Stored data entries:

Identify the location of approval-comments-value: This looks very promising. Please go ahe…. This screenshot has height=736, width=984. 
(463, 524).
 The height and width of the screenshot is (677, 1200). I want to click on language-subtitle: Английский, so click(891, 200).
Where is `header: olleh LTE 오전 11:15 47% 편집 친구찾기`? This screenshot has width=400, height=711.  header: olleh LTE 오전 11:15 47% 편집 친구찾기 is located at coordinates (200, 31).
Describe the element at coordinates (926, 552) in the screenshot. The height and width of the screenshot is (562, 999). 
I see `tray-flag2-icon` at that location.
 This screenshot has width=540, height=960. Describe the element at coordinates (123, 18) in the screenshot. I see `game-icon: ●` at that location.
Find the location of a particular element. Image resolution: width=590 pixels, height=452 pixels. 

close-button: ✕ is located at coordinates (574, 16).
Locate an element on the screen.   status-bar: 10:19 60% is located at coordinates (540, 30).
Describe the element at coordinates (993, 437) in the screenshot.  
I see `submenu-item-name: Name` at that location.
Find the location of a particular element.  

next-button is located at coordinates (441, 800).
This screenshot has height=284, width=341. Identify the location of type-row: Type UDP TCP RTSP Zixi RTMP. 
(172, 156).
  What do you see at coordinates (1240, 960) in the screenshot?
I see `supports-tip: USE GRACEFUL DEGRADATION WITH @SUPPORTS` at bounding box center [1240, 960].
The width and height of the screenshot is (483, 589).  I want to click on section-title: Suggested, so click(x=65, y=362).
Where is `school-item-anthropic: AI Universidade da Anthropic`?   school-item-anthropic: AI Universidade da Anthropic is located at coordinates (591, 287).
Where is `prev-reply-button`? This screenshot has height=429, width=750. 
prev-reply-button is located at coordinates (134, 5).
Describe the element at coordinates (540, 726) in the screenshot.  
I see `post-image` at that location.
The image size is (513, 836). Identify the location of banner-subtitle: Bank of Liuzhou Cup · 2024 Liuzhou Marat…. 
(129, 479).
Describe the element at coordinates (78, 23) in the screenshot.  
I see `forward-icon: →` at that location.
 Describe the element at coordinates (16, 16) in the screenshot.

# What to do
Copy every one of the lines above verbatim, without altering any character.

# Task response
Identify the location of approval-comments-value: This looks very promising. Please go ahe…. This screenshot has height=736, width=984. 
(463, 524).
 The height and width of the screenshot is (677, 1200). I want to click on language-subtitle: Английский, so click(891, 200).
Where is `header: olleh LTE 오전 11:15 47% 편집 친구찾기`? This screenshot has width=400, height=711.  header: olleh LTE 오전 11:15 47% 편집 친구찾기 is located at coordinates (200, 31).
Describe the element at coordinates (926, 552) in the screenshot. The height and width of the screenshot is (562, 999). 
I see `tray-flag2-icon` at that location.
 This screenshot has width=540, height=960. Describe the element at coordinates (123, 18) in the screenshot. I see `game-icon: ●` at that location.
Find the location of a particular element. Image resolution: width=590 pixels, height=452 pixels. 

close-button: ✕ is located at coordinates (574, 16).
Locate an element on the screen.   status-bar: 10:19 60% is located at coordinates (540, 30).
Describe the element at coordinates (993, 437) in the screenshot.  
I see `submenu-item-name: Name` at that location.
Find the location of a particular element.  

next-button is located at coordinates (441, 800).
This screenshot has height=284, width=341. Identify the location of type-row: Type UDP TCP RTSP Zixi RTMP. 
(172, 156).
  What do you see at coordinates (1240, 960) in the screenshot?
I see `supports-tip: USE GRACEFUL DEGRADATION WITH @SUPPORTS` at bounding box center [1240, 960].
The width and height of the screenshot is (483, 589).  I want to click on section-title: Suggested, so click(x=65, y=362).
Where is `school-item-anthropic: AI Universidade da Anthropic`?   school-item-anthropic: AI Universidade da Anthropic is located at coordinates (591, 287).
Where is `prev-reply-button`? This screenshot has height=429, width=750. 
prev-reply-button is located at coordinates (134, 5).
Describe the element at coordinates (540, 726) in the screenshot.  
I see `post-image` at that location.
The image size is (513, 836). Identify the location of banner-subtitle: Bank of Liuzhou Cup · 2024 Liuzhou Marat…. 
(129, 479).
Describe the element at coordinates (78, 23) in the screenshot.  
I see `forward-icon: →` at that location.
 Describe the element at coordinates (16, 16) in the screenshot.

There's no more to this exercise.